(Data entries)
####

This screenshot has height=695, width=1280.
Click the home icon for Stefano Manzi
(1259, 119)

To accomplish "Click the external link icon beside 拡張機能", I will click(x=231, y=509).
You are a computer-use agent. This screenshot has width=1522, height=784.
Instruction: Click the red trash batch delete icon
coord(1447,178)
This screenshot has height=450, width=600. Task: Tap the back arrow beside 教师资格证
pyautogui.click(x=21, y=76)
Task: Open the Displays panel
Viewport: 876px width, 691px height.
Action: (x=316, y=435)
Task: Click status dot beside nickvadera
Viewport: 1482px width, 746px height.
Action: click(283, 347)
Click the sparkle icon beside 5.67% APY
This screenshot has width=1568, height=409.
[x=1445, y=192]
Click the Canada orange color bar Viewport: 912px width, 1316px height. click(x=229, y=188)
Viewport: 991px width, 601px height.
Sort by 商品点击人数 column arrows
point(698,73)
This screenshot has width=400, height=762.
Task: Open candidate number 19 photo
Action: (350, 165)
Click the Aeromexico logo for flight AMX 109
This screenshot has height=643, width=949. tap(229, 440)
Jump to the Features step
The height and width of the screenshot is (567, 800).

####

Action item
Write out all the records again, exactly as they appear.

Answer to the problem
This screenshot has height=695, width=1280.
Click the home icon for Stefano Manzi
(1259, 119)

To accomplish "Click the external link icon beside 拡張機能", I will click(x=231, y=509).
You are a computer-use agent. This screenshot has width=1522, height=784.
Instruction: Click the red trash batch delete icon
coord(1447,178)
This screenshot has height=450, width=600. Task: Tap the back arrow beside 教师资格证
pyautogui.click(x=21, y=76)
Task: Open the Displays panel
Viewport: 876px width, 691px height.
Action: (x=316, y=435)
Task: Click status dot beside nickvadera
Viewport: 1482px width, 746px height.
Action: click(283, 347)
Click the sparkle icon beside 5.67% APY
This screenshot has width=1568, height=409.
[x=1445, y=192]
Click the Canada orange color bar Viewport: 912px width, 1316px height. click(x=229, y=188)
Viewport: 991px width, 601px height.
Sort by 商品点击人数 column arrows
point(698,73)
This screenshot has width=400, height=762.
Task: Open candidate number 19 photo
Action: (350, 165)
Click the Aeromexico logo for flight AMX 109
This screenshot has height=643, width=949. tap(229, 440)
Jump to the Features step
The height and width of the screenshot is (567, 800).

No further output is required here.